**Work order**
In this exercise, print only the lines of the records below from the one with "Screen dimensions: 1080x612" through the one with "This screenshot has width=1024, height=593.", inclusive. Pictures are not part of the copy.

**Exercise data**
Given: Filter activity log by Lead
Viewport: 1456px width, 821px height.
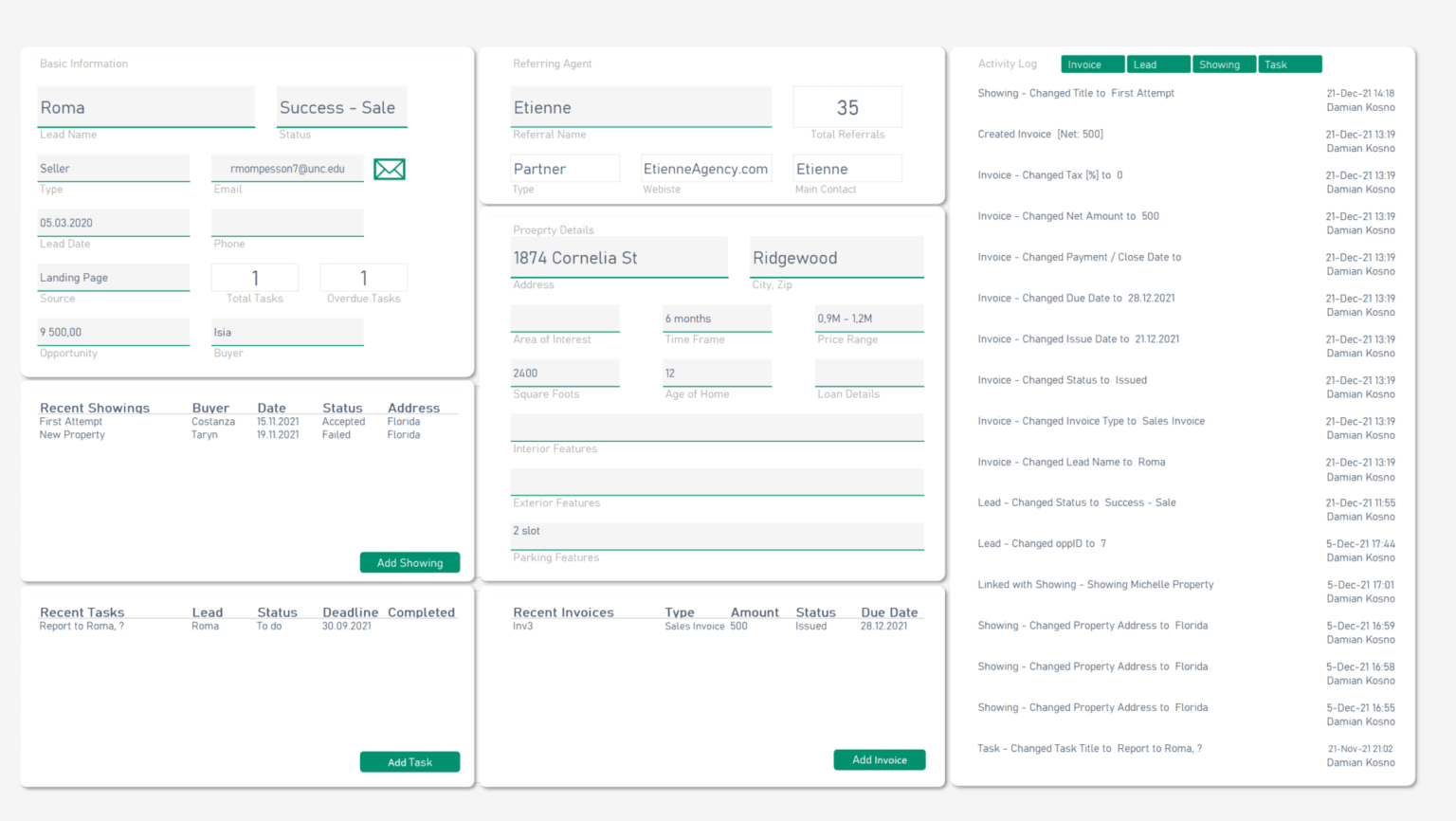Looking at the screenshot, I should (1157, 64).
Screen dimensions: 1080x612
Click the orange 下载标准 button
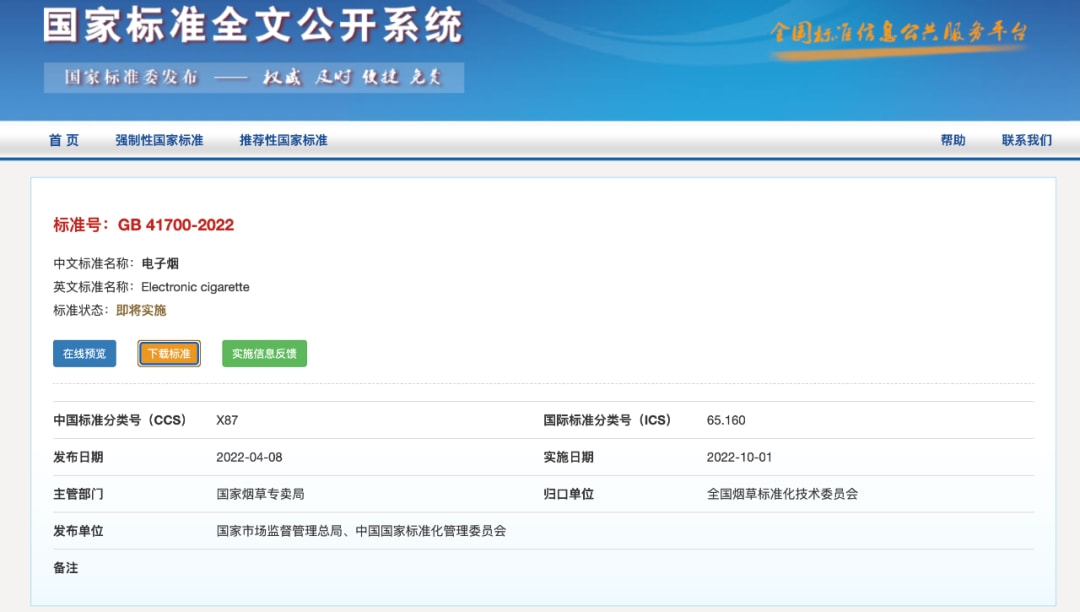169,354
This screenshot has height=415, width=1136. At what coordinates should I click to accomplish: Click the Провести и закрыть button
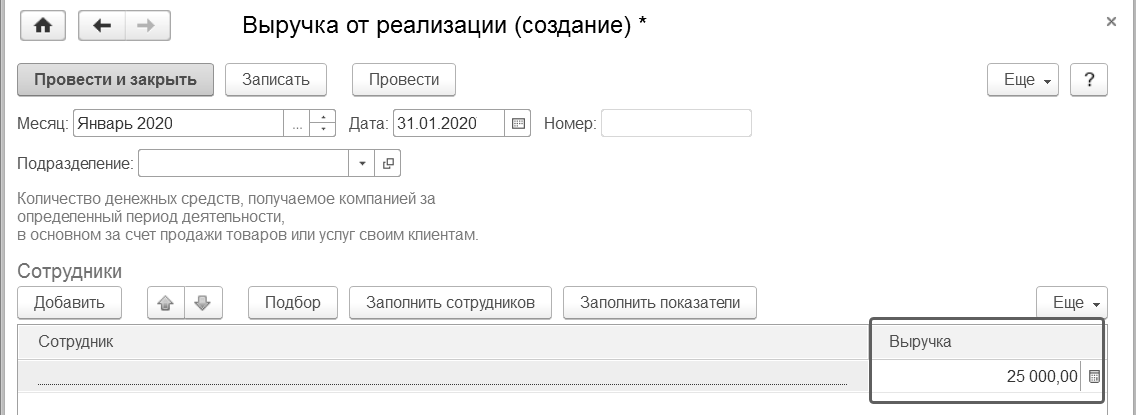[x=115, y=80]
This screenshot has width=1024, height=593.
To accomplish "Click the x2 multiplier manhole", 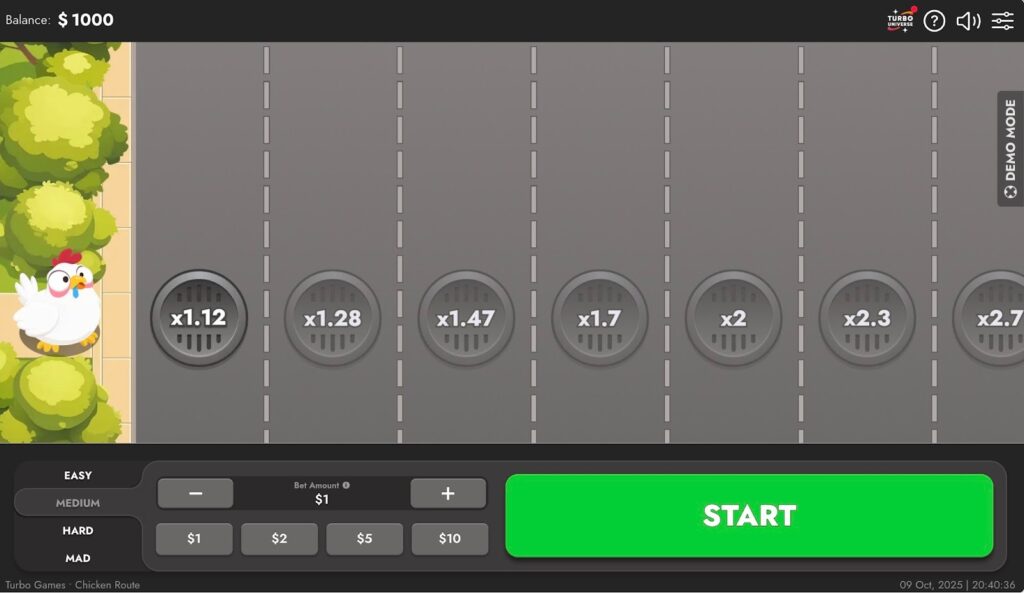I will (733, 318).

**Worked solution**
Screen dimensions: 1080x612
Click the orange 下载标准 button
169,354
This screenshot has height=415, width=1136. At what coordinates should I click to accomplish: Click the Провести и закрыть button
[x=115, y=80]
This screenshot has width=1024, height=593.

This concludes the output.